I worked on a complete rewrite of a system and the Lead Developer did not use an ORM. We basically wrote our own, and it was a total mess and a waste of time. We spent most of our time debugging our data access layer and never made meaningful progress on the true functional requirements. After a year of hell, the Lead was fired and we threw the code away and started over with an ORM. What a relief! Not having to spend a lot of time dealing with the data access layer freed us up to focus on the functional requirements which makes happy clients which makes happy managers which makes happy developers.
Somehow I ended up on a team of developers that thought 3rd party tools are for wimps, and they could write everything themselves. What a bunch of arrogant fools, and what a waste of time. If we had all the time in the world, maybe we could write a better tool, but I doubt it. I freely admit that developers who create tools like Hibernate are smarter than me. Why would I waste any time trying to reinvent the wheel? It may not be perfect, but it’s better than anything I could create myself. As for the arrogant fools who liked to create their own tools instead of just finding one already built? They were all fired at various times for consistently not finishing projects.

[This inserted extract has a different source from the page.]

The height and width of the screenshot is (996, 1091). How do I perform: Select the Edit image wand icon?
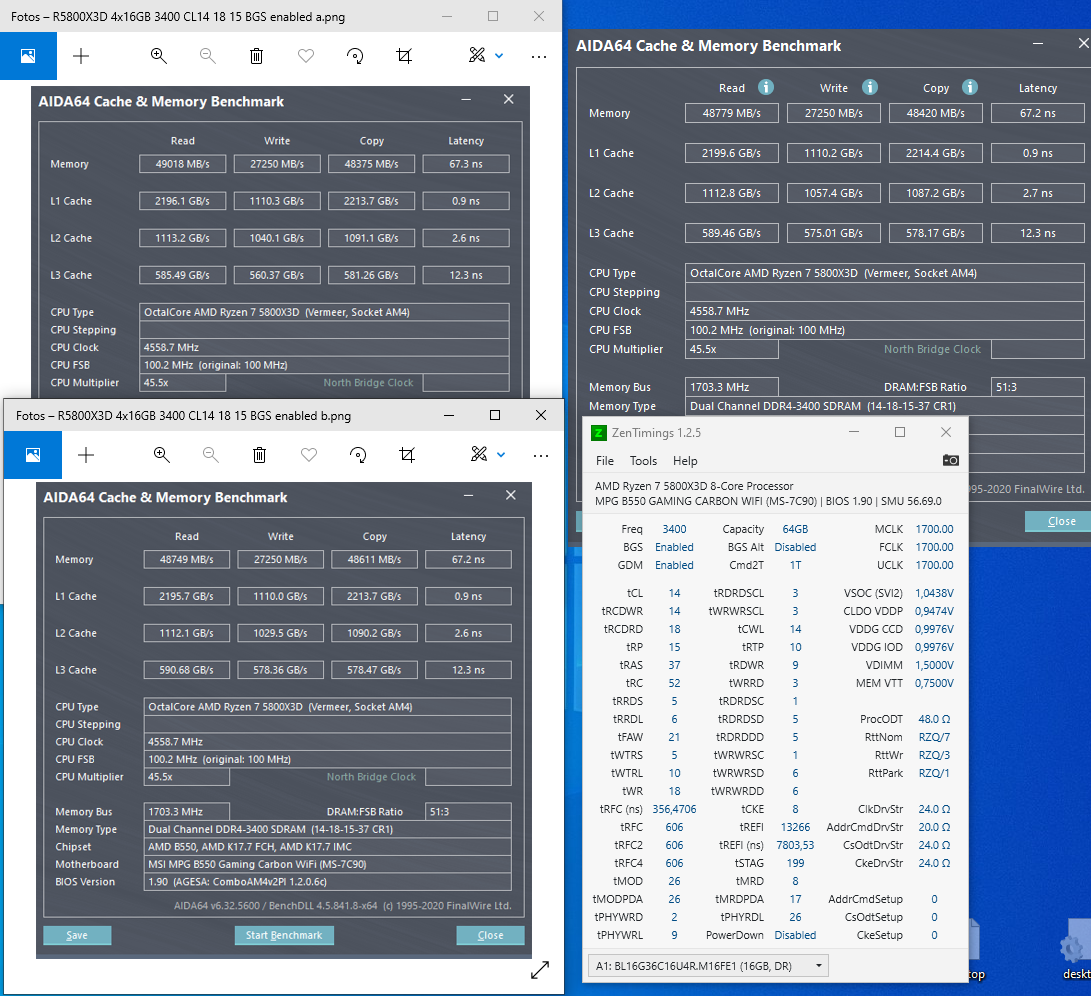[478, 56]
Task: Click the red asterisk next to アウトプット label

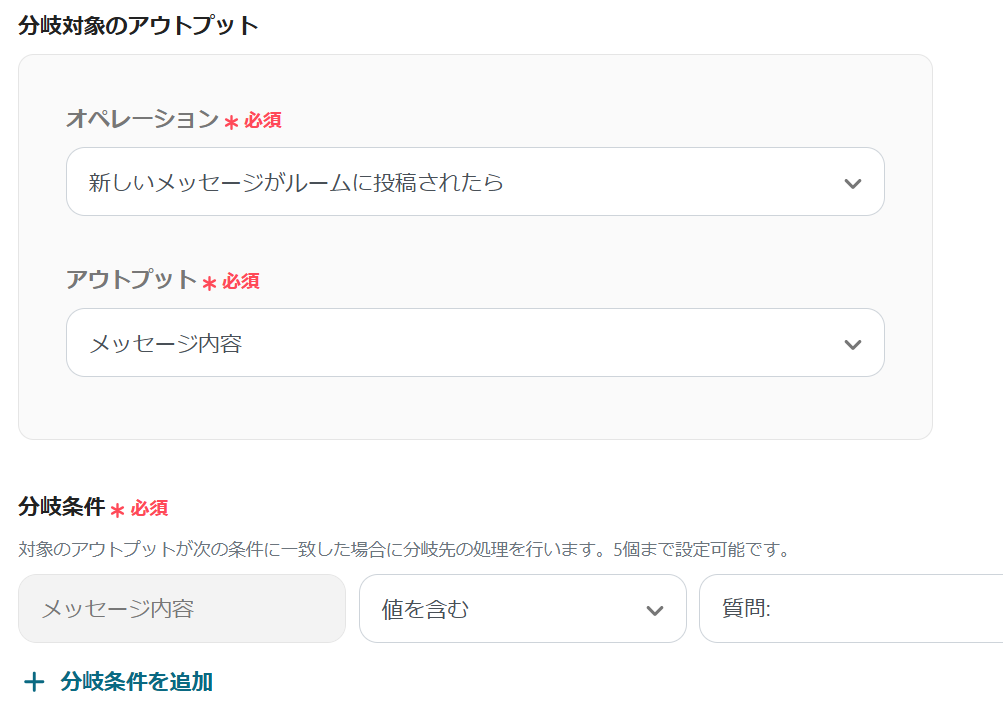Action: [209, 283]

This comment was originally posted on Ruminations of a Programmer

@Anonymous (of the last comment)
You resonate pretty much what I wanted to say. It’s true that ORMs like Hibernate are not without the warts. At the same time they offer a tonne of benefits too. My suggestion will be :
1. to use what good they offer (and they really offer a lot)
2. avoid the sucky features
3. use your judgement to selectively apply the ones that are debatable.

If you do not want to use the persistence context or automated session management, use the stateless session interface, where you use your ORM to marshal / unmarshal data out of your RDBMS and get stuff in the form of detached objects. Hibernate offers this .. check out http://docs.jboss.org/hibernate/core/3.3/reference/en/html/batch.html#batch-statelesssession ..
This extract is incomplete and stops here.